Principi perfettamente applicabili anche alla crisi ucraina e alla invasione russa, ad Hamas e a Israele, a tutte le guerre nascoste ma che sono in corso per accaparrarsi il litio e le altre materie prime necessarie al digitale e alla digitalizzazione della vita e del lavoro; ma nascosta è anche la guerra che la Silicon Valley ha dichiarato contro la nostra privacy e quindi contro la nostra libertà e la nostra soggettività, nascosta è la guerra degli Usa contro Assange speculare a quella di Putin contro Navalny (stesso reato: la libertà di pensiero e di informazione).

Partendo ancora da Clausewitz potremmo / dovremmo aggiungere e dire – rovesciandone il principio – che anche la politica è la continuazione della guerra con altri mezzi; e che la politica è ridotta a essere sempre e solo guerra; come guerra è la concorrenza/competizione economica di tutti contro tutti, come nello stato di natura secondo Hobbes prima del contratto sociale – contratto sociale che ogni guerra poi tende a distruggere per potersi dispiegare meglio come barbarie di tutti contro tutti. 

Ma usando Clausewitz potremmo / dovremmo soprattutto riconoscere che la guerra alla biosfera e quindi alla vita della Terra e quindi alla vita umana – con noi come forza-lavoro e come consumatori colpevoli tanto quanto il capitale che ci governa, ci coglie incapaci di opporci a questa assurda logica, incapaci di diventare pacifisti esistenzialisti / ambientalisti  nel nostro rapporto non solo con gli altri uomini, ma soprattutto con la Terra come essere vivente: questa guerra alla biosfera è la normalità del capitalismo e della sua logica irrazionale ed ecocida. Perché certo la guerra è nella natura umana, ma il tecno-capitale la valorizza in termini di profitto per sé e la moltiplica per moltiplicare il suo plusvalore (e scriveva la filosofa Simone Weil quasi cento anni fa: “così come il potere militare moltiplica le guerre, così il potere commerciale moltiplica gli scambi”), attraverso quello che si chiamava complesso militare-industriale. 

E quindi la guerra guerreggiata a pezzi di oggi si somma alla tri-secolare guerra del capitalismo alla Terra (e agli uomini, sfruttati come la Terra, anch’essi visti solo come miniera da valorizzare per i profitti del tecno-capitale che a nulla di meglio che a una guerra militare anche non nascosta (come in Ucraina, e tra Israele e Palestina) aspira e approda per fare nuovo business a breve e facilmente (le spese militari sono raddoppiate tra il 2000 e il 2021 e nel 2022 sono aumentate ancora, arrivando a 2.240 miliardi di dollari – il livello più alto mai registrato).

Così si continua pure con le fonti fossili, facendoci dimenticare la crisi climatica (la nostra incessante guerra alla Terra), perché, evidentemente e tragicamente, chi mai ha voglia di ascoltare il grido della Terra e di Guterres quando ci sono le grida dei morti di ogni giorno in ogni guerra, le grida dei bambini di Gaza (che in realtà, anch’esse, finiscono per rimanere inascoltate)?

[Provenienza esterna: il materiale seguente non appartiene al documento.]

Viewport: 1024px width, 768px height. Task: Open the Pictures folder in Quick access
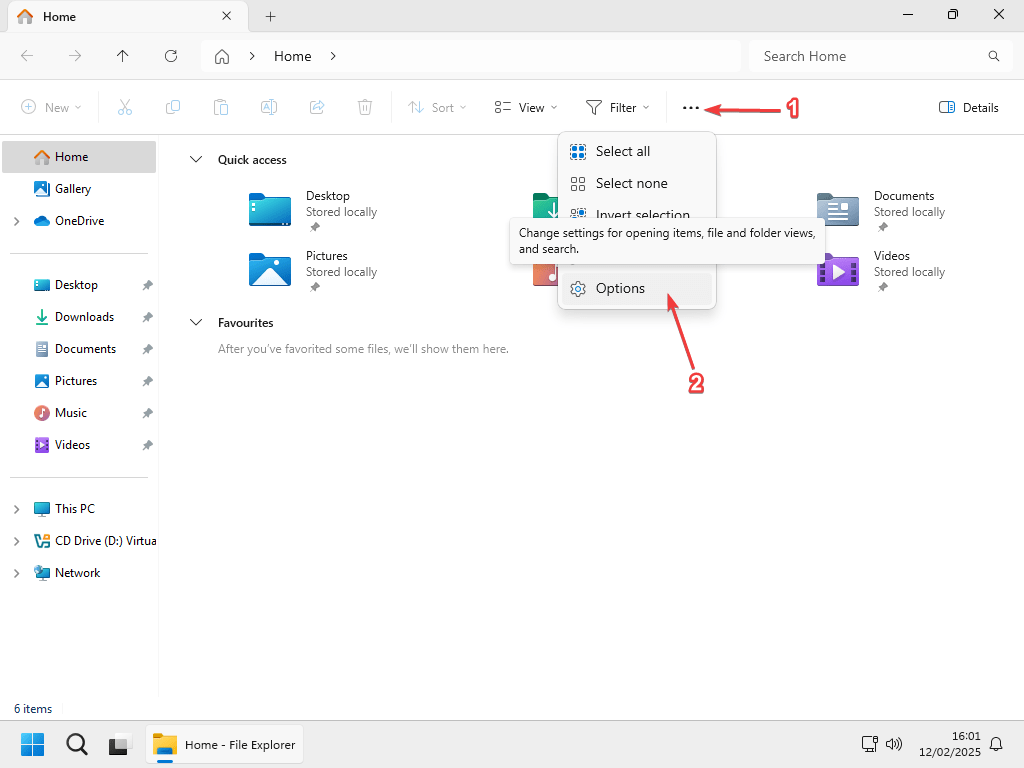[271, 270]
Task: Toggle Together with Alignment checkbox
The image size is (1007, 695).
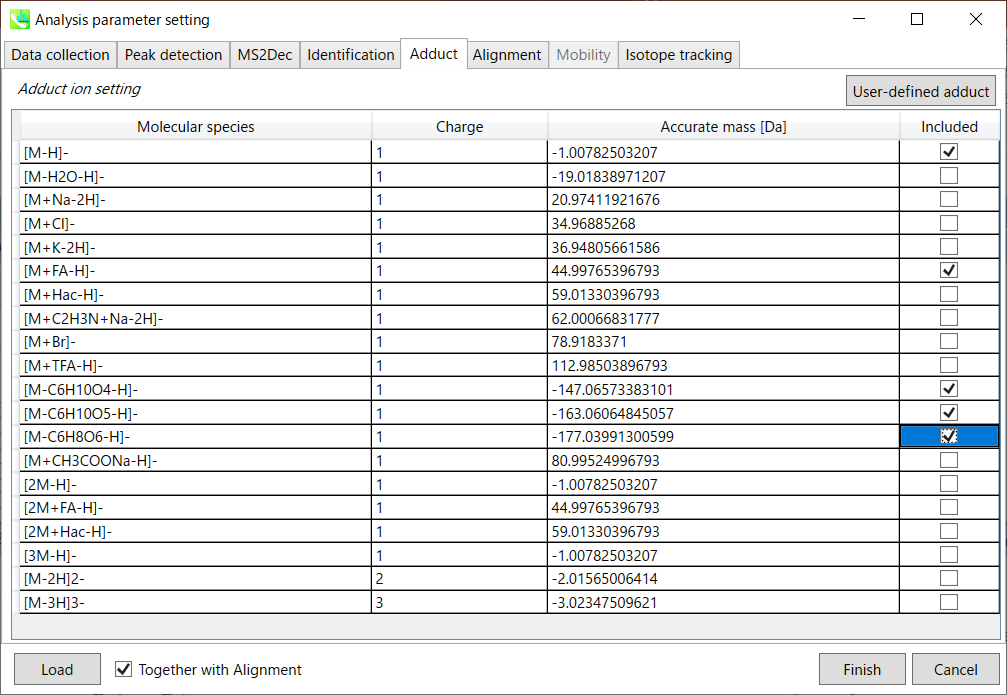Action: (x=124, y=670)
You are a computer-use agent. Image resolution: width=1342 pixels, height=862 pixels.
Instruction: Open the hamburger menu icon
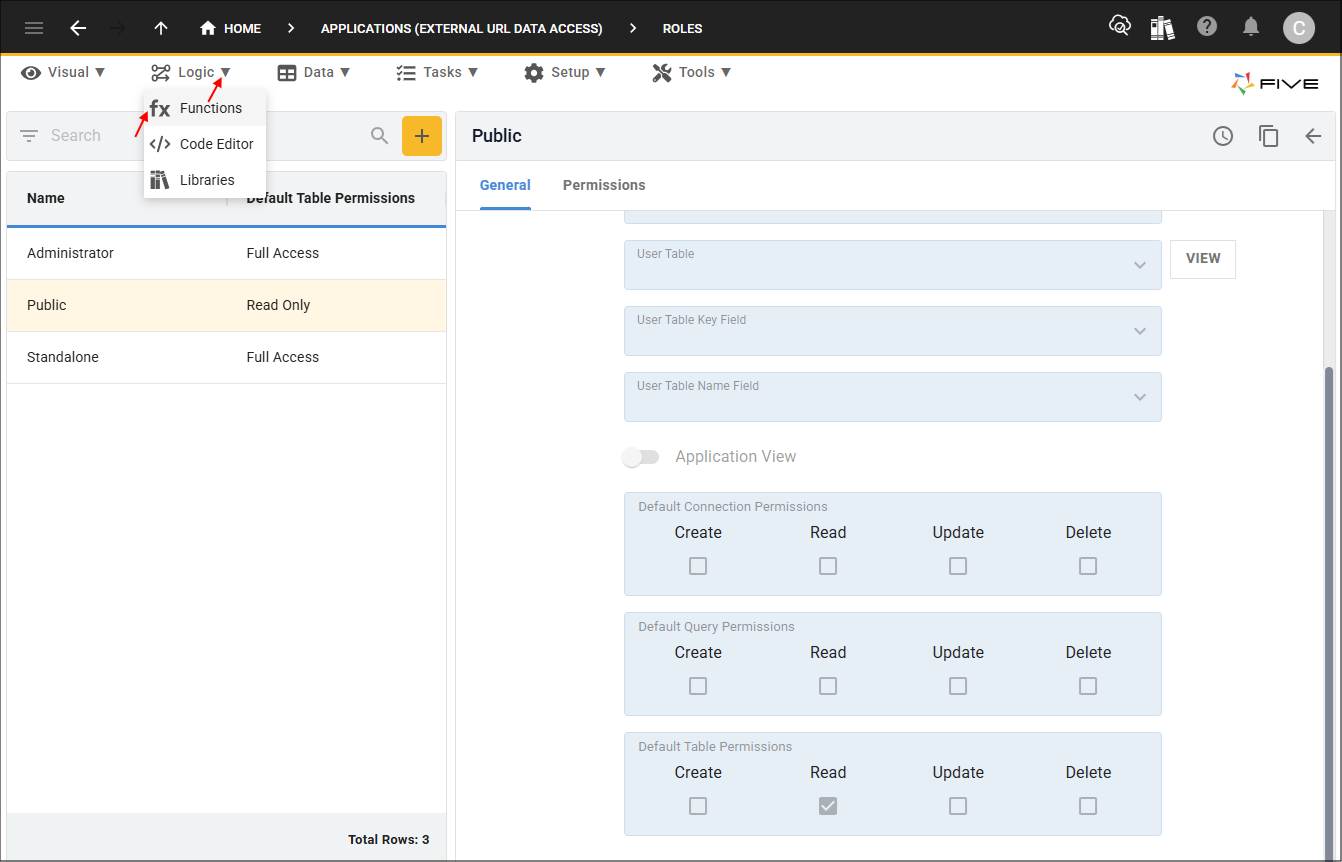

Sì, c’è una pericolosa voglia di guerra, oggi, anche in Europa. Attivata e sostenuta dal capitale. Quale occasione migliore, infatti – per nascondere oggi la crisi climatica – che promuovere una escalation con la Russia, con la Cina e continuare ad accrescere i profitti?

Tutte le guerre, quelle militari da riscoprire dopo un troppo lungo periodo di pace (almeno in Europa) e la continuazione senza ostacoli ambientalistici di quella alla Terra, sono infatti nell’essenza del capitale (se appunto possono essere valorizzate in senso capitalistico), cioè sono uno dei mezzi per garantire al sistema la propria riproducibilità. Ovvero, parafrasando ancora von Clausewitz, per la continuazione del capitalismo in altri modi.